A capa de Band On The Run faz uma citação, aparentemente involuntária, à outra capa memorável, a do próprio Sgt Peppers Lonely Hearts Club Band, dos Beatles, com a presença de seis personalidades do mundo artístico em carne e osso, acompanhando a "banda em fuga", pega de surpresa por um holofote de prisão. Com certeza, há uma outra referência, desta vez aos recentes problemas de Paul McCartney com porte de drogas. Icônica e profética, a capa retrata uma banda que parecia mesmo estar se esguiando do sucesso e do reconhecimento, oferecendo ao mundo um produto improvável, mas absolutamente poderoso.

O resultado foi um disco que, apesar da recepção inicial ter sido um tanto fria e lenta, aos poucos foi alcançando excelentes níveis de vendagem, a ponto de se tornar o maior sucesso comercial da carreira solo do artista até então e um de seus álbuns mais vendidos e aclamados de todos os tempos.

Mas os problemas continuariam após o o disco sair. Tendo lançado a canção "Helen Wheels" como single, antes do lançamento do disco completo, Paul McCartney não a queria fazendo parte do álbum, mas a Apple, marotamente, colocou a faixa como hidden-track , ou faixa escondida. Tal fato gerou um aborrecimento tão grande para o músico que ele, como artista, acabou se desligando da gravadora em que era um dos proprietários. Após algum tempo, nas edições posteriores, a canção polêmica foi incorporada definitivamente ao disco.
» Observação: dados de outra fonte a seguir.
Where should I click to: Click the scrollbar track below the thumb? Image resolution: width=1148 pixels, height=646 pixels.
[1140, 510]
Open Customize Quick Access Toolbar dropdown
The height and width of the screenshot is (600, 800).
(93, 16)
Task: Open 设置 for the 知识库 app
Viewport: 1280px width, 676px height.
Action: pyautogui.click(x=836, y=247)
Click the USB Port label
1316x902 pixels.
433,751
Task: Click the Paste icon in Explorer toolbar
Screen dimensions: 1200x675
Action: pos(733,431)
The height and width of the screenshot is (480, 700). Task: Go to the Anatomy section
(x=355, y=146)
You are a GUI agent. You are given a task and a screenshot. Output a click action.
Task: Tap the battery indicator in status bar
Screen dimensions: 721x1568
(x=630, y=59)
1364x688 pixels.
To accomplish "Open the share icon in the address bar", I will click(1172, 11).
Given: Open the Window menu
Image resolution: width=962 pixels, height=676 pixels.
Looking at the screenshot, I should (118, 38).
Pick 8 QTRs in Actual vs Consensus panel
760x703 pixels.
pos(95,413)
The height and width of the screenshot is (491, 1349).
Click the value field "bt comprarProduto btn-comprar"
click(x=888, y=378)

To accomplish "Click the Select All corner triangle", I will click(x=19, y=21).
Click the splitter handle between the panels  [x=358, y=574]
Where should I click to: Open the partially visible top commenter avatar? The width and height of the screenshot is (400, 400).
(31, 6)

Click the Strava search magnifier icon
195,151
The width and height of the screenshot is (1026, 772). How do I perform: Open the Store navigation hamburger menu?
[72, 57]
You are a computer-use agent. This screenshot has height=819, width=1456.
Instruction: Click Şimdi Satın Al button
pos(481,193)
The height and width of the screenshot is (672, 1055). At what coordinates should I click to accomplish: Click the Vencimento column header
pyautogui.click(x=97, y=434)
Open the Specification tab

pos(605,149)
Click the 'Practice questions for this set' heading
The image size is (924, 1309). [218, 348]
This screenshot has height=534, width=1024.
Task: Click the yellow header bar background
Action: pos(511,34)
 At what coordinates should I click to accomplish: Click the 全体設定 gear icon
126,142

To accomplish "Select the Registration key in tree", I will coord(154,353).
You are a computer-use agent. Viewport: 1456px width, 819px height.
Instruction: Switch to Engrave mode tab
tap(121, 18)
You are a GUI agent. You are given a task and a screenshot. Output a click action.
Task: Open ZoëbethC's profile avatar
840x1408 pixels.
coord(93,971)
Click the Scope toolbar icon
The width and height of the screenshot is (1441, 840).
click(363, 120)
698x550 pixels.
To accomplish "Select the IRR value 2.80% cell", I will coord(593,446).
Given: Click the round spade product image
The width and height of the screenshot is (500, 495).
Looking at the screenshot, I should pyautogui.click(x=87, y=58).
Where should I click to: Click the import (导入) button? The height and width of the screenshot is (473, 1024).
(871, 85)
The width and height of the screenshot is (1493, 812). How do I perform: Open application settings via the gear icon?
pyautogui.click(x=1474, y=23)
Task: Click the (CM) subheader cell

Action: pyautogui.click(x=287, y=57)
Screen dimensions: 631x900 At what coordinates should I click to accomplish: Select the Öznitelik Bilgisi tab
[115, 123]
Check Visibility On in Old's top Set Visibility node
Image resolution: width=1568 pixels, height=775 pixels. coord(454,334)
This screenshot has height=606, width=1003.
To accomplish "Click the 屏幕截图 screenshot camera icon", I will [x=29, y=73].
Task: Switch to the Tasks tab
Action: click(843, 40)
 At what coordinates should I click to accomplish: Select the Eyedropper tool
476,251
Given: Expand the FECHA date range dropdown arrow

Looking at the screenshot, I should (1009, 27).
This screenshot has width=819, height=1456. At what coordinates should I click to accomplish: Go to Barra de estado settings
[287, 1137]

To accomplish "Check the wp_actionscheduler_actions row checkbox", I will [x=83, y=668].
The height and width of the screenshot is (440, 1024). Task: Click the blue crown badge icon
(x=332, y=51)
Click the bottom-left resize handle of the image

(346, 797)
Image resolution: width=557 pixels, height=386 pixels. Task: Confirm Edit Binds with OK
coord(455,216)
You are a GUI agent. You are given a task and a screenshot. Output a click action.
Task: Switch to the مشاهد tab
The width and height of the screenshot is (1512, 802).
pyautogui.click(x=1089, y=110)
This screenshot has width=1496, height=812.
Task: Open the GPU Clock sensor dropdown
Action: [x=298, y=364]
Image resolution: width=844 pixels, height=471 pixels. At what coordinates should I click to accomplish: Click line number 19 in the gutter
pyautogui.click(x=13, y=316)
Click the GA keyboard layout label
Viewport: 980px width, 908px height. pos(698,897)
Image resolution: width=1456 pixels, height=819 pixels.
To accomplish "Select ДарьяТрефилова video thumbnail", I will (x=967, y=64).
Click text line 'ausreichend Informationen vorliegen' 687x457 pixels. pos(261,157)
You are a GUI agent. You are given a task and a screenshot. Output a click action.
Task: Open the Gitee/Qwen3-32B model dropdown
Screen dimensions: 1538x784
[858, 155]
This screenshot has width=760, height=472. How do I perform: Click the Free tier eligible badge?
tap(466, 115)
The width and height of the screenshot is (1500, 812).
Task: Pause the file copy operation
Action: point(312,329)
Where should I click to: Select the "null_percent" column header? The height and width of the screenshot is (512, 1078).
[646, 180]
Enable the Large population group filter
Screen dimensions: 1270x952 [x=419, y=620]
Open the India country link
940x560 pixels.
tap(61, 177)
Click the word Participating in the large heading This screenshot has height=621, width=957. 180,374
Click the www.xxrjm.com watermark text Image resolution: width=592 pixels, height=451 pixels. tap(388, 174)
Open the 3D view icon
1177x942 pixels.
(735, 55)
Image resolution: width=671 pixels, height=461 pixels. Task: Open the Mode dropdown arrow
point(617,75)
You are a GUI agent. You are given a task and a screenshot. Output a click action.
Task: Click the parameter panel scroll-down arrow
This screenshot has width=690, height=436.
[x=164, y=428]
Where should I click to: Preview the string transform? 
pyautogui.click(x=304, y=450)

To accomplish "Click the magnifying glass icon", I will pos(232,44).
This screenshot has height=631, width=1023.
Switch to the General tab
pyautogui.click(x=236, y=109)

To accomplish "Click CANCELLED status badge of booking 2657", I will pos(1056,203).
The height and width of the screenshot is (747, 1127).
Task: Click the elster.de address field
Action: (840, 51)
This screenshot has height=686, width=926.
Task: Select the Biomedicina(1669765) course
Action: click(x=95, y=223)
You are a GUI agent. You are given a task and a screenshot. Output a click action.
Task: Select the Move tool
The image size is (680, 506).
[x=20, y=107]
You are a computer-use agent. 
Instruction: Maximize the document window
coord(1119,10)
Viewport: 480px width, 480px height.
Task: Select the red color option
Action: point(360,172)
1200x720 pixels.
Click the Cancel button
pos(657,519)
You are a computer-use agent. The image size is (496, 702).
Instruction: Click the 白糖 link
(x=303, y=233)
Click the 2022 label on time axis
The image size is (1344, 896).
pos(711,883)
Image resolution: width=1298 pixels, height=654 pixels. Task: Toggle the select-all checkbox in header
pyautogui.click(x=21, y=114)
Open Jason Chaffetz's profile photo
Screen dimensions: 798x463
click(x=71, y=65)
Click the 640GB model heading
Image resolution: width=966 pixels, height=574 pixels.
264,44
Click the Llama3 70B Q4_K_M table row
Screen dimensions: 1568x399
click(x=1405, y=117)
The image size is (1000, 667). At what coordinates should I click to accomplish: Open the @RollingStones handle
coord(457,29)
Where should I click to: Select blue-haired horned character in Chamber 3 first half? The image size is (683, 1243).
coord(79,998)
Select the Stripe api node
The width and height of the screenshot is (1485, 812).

O lado A de "Band On The Run" é aberto pela faixa que dá nome ao disco, uma peça em três partes, um truque típico de Paul McCartney. A primeira parte é uma canção pop de melodia brilhante, enquanto a segunda é um proto hard rock de influências progressivas, mostrando que o ex-beatle estava antenado com o som que estava sendo feito no mundo em 1973. Na terceira, uma imponente introdução orquestral nos entrega um "pop beatle" perfeito para o consumo. "Jet", com sua abertura "reggae" segura bem a bola e se tornou um dos clássicos da carreira solo de Paul. "Bluebird" é uma balada que bem poderia ter figurado no White Album dos Beatles e, até por isto mesmo, parece uma contraposição mais "calorenta" à "Blackbird", canção daquele disco.

"Mrs Vandebilt" é uma incursão do baixista à música caribenha, bem melhor sucedida que a anterior "O-bla-di O-bla-da". Uma canção absolutamente perfeita e dançante, que se tornaria febre no mundo inteiro, no verão de 1974, inclusive no Brasil. A mais "ensolarada" faixa do disco, talvez seja a única que reflete o clima do local em que ela foi gravada. "Let me roll it" encerra o primeiro lado e é uma resposta bem humorada a "How do you sleep", canção raivosa escrita por John Lennon criticando o antigo parceiro.  "Let me Roll it" também brinca com a recente prisão do músico por porte de drogas: O título significa, na gíria inglesa, algo como  "relaxe e deixa eu apertar unzinho para você".

Ainda que Band On The Run seja um grande disco a ponto de poder figurar tranquilamente na discografia dos Beatles, se fosse o caso, o seu lado B não repete o mesmo brilhantismo do lado A. "Mamounia", "No Words" e a já citada "Helen Wheels" não são páreo para a quina de canções presentes no lado anterior. Já "Picasso's last Words"recupera o gás do álbum, que termina com "1984", uma canção vibrante e poderosa como as que estão no lado oposto.

Nos três anos seguintes, os Wings lançariam Venus and Mars e At The Speed of Sound, dois de seus discos mais  irregulares. Só experimentariam o mesmo sucesso de Band On The Run com o álbum triplo ao vivo Wings Over America, já em 1977. Em 1980, Paul McCartney encerraria as atividades da banda para seguir definitivamente em carreia solo e hoje é um simpático velhinho especializado na melhor banda cover dos Beatles existente no mundo. E eventualmente, dos Wings também.